Ann Arbor Symphony opens season in Hill Auditorium with powerful Beethoven program
“Do you sense the Creator, world?” Schiller asks in his “Ode to Joy,” the text Beethoven set in the finale of his late, and still great Ninth Symphony.
That “spark divine” made itself felt many times Saturday evening as the Ann Arbor Symphony Orchestra, under the baton of its music director Arie Lipsky, opened its 2012-2013 season with an all-Beethoven performance featuring the Ninth.
Hill Auditorium was packed—who doesn’t want to hear the Ninth or its message of brotherly love?—and overall the orchestra’s fans were surely not disappointed by what they heard either in this remarkable work or in the two “warm up” Beethoven works that preceded it: the cheery Twelve Contradances or the dramatic concert aria for soprano and orchestra “Ah! Perfido.” It was an evening that grew and grew, with fine performances from all the sections.
The contradances, played by a small-is-beautiful force from the orchestra, made for a charming opener, with the barnstorming Beethoven hiding discreetly in the wings. The longest of these dances is still just a tiny bite—that’s part of the charm. Hearing them is like eating M & M’s: they’re crunchy outside, smooth inside, swallowed almost before you’ve popped them into your mouth. The performance was high on color and clarity and balance (Aaron Berofsky, the concert master, was particularly fine in his voicing), and the playing was equal parts taut and sly.
In the daunting “Ah! Perfido,” internationally acclaimed soprano Laura Aikin, appearing for the first time with the A2SO, made a dazzling impression. The aria, portraying the torments of a woman scorned, is a thing of many moods, and Aikin conveyed them sensitively and strongly with nuanced and beautifully produced singing. Her concentration was fierce as well: though many in the audience were riveted by how the shoulder of her gorgeous beetle-green gown had slipped down along her arm, threatening a major wardrobe malfunction, Aikin continued as if nothing were wrong. And, in the end, it wasn’t, though it did contribute some extra-musical tension to the performance.
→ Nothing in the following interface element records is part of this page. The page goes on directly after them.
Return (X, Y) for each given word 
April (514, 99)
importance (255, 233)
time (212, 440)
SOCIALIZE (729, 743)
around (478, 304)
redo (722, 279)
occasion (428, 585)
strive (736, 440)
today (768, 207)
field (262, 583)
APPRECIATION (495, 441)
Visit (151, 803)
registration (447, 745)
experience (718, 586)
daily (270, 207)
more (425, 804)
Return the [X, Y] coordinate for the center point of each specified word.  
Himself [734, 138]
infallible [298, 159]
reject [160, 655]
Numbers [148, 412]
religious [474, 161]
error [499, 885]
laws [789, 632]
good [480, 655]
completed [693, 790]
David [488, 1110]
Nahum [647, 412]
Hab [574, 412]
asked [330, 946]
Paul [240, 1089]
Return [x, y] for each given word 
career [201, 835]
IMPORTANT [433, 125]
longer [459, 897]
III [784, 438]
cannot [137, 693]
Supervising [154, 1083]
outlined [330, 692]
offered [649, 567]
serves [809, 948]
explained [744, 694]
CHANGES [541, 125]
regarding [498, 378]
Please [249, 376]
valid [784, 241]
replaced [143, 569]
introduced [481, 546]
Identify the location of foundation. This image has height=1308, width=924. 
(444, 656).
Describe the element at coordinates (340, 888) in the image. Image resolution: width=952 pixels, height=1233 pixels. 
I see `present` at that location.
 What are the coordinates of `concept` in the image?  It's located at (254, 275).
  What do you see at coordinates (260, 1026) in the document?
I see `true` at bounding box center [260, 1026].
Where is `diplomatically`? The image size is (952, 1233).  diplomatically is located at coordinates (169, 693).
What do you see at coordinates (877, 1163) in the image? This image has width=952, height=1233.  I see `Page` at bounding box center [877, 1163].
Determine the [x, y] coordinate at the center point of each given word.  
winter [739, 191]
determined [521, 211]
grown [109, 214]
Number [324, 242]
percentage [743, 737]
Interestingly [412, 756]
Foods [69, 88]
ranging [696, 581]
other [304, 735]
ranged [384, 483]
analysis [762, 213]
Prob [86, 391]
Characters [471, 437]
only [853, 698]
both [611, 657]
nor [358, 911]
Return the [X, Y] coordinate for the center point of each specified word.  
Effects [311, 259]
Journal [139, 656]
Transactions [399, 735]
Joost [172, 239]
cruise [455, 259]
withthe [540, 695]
Sustained musical tension, a tension of chaos breeding order, is very much at the heart of the opening of the Ninth Symphony. From its opening bars, the work seems about nothing so much as formation, coalescing. It is about becoming rather than being. The A2SO brought that out beautifully in its reading Saturday; you could hear it in the hollow swirl of the sound in the opening bars, a conjuring of creation.
And yet, neither the first movement, nor the scherzo that follows, were its strongest moments. Through much of the first movement the orchestra seemed to be searching for its sound and looking for line; there was little musical direction. And in the scherzo, despite excellent articulation, the playing seemed quite earthbound.
Then the “divine spark” was lit. In the Adagio, Beethoven seems finally to have found the coming together the first two movements point toward. The orchestra sang its refrain with a sort of hushed heavenly respiration, underpinned by the heartbeat of basses and cellos.
And the finale was similarly inspired. The bass and cello recitative had exquisite speechlike pacing. The soloists—soprano Aikin, joined by alto Melody Racine, tenor Timothy Culver and bass Stephen West—were superb. And the chorus, combining singers from the Carillon Women’s Chorale, the Livingston County Chorale, the Livingston County Women’s Chorus and Measure for Measure—were mighty and moving. Their German diction could have been better, but that was a minor quibble.
Maybe we always need Beethoven’s Ninth Symphony. It’s an amazing thing to encounter it and to be shown, all over again, its genius. And even in untrying times, which these are decidedly not, the uplift of its choral finale and its message of brotherly love, are potent. When a performance ignites, as this one did, it’s simply revivifying to be there.